- **THE DATA**:
'''

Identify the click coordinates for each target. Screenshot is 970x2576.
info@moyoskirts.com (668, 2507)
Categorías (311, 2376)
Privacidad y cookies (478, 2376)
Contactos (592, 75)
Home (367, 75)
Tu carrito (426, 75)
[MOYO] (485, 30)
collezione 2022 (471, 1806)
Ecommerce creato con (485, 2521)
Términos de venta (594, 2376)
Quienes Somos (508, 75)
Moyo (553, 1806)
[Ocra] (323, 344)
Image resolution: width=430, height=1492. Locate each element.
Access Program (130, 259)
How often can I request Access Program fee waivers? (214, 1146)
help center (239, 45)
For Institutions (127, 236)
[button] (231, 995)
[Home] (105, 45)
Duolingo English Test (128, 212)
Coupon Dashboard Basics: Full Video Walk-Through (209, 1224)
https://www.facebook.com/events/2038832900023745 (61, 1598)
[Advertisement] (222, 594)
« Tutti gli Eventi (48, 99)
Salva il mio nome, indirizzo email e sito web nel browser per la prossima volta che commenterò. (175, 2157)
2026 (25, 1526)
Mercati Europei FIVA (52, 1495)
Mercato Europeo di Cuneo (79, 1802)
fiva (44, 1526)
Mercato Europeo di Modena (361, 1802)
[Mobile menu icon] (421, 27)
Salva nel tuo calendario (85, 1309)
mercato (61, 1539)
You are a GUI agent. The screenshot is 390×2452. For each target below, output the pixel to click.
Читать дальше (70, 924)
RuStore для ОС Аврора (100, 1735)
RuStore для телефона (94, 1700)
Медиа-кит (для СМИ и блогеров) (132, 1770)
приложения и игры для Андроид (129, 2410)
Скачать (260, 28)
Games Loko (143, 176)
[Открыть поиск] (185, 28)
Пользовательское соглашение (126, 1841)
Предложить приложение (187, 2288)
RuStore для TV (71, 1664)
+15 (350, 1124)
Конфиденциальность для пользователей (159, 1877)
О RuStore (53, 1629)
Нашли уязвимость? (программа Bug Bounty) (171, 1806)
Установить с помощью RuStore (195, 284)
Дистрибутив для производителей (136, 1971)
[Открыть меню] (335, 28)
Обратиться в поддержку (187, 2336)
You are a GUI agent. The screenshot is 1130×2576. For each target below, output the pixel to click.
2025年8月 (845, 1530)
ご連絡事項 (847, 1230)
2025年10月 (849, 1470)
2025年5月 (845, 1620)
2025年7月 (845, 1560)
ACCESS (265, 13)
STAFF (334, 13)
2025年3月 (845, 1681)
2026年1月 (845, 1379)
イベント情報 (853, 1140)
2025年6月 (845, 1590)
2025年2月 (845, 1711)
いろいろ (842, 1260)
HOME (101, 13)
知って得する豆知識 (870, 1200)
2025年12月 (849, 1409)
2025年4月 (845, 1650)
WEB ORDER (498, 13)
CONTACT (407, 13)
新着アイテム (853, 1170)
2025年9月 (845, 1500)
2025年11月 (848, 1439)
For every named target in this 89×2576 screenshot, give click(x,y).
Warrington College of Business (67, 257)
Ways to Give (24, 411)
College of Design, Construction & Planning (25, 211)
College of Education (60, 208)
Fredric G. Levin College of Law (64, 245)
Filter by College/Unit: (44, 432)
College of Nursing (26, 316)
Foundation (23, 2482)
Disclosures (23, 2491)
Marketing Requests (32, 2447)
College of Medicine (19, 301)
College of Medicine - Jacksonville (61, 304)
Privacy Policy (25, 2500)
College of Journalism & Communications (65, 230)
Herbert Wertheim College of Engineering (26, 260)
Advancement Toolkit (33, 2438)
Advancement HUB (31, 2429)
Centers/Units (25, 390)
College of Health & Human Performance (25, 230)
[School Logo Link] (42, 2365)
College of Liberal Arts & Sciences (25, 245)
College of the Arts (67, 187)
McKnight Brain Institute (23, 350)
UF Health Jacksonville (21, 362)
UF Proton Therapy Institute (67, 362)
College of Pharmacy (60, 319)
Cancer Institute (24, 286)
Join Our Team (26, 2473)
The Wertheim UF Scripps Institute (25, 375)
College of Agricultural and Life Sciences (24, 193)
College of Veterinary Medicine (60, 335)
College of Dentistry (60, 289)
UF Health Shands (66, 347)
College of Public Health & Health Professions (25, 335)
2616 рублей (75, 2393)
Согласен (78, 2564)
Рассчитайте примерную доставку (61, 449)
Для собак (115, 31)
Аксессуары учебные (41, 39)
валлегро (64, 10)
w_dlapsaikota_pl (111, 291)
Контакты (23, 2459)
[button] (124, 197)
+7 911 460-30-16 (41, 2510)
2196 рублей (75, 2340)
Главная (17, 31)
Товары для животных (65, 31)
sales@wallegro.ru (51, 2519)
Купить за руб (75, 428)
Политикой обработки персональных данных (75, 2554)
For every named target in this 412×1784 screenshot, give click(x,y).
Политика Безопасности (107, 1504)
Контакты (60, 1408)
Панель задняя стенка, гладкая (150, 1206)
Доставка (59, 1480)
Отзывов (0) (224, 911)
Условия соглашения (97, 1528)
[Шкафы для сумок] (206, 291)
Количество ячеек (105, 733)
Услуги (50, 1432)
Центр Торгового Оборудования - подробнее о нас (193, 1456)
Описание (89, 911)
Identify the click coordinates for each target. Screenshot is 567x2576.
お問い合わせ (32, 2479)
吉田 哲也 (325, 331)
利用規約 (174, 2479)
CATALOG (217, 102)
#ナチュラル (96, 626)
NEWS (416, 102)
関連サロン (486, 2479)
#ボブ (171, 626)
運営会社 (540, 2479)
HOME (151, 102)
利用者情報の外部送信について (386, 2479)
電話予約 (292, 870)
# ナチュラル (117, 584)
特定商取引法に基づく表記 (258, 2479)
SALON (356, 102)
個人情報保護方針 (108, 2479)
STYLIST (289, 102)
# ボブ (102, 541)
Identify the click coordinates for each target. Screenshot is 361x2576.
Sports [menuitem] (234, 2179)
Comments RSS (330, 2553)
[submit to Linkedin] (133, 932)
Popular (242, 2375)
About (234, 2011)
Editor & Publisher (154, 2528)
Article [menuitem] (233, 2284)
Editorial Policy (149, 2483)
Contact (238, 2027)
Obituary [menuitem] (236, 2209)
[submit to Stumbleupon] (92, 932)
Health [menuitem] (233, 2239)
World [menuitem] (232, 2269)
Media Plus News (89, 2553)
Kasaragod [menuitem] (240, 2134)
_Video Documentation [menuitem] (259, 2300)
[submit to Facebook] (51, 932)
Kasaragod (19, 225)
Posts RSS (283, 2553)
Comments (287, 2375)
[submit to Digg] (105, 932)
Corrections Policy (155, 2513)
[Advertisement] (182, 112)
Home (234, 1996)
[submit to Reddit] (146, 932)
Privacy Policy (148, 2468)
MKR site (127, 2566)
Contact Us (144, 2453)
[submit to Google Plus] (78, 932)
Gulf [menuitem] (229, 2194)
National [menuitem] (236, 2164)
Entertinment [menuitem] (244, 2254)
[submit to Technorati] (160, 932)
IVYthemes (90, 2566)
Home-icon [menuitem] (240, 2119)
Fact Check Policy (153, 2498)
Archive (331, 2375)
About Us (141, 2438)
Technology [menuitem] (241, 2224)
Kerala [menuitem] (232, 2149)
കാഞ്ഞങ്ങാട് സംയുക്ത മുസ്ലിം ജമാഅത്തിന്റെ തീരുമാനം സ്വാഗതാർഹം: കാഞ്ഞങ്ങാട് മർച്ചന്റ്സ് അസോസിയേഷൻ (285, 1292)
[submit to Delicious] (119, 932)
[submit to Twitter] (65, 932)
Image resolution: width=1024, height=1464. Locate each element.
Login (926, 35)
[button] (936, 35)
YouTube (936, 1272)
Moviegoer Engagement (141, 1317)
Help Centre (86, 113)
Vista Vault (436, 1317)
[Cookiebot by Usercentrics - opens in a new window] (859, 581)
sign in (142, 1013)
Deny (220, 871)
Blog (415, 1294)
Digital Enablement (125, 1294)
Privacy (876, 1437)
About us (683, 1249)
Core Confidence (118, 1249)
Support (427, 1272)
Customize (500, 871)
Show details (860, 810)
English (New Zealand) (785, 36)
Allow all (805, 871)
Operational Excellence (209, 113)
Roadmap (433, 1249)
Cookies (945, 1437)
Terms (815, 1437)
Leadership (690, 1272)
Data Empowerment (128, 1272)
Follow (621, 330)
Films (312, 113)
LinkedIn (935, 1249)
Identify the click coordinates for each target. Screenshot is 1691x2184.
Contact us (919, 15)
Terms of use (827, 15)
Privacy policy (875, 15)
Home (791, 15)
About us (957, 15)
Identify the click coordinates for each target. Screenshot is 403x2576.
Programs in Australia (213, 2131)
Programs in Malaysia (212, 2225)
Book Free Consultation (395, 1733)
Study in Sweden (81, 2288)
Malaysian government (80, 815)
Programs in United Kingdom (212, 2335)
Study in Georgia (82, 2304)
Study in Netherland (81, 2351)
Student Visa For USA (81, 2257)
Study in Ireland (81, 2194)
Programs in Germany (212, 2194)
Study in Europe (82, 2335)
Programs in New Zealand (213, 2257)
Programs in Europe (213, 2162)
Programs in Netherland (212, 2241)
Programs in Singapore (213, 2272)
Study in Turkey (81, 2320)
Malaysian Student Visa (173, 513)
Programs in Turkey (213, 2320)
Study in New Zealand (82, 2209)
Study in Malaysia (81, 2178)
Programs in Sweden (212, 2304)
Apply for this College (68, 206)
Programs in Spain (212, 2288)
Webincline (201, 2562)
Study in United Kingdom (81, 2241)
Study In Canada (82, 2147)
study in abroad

'''

- **EXERCISE REQUIREMENTS**: Copy, from the material, each line that holds the string "Identify".

- **OUTPUT BELOW**:
Identify the click coordinates for each target. Screenshot is 970x2576.
Identify the click coordinates for each target. Screenshot is 567x2576.
Identify the click coordinates for each target. Screenshot is 361x2576.
Identify the click coordinates for each target. Screenshot is 1691x2184.
Identify the click coordinates for each target. Screenshot is 403x2576.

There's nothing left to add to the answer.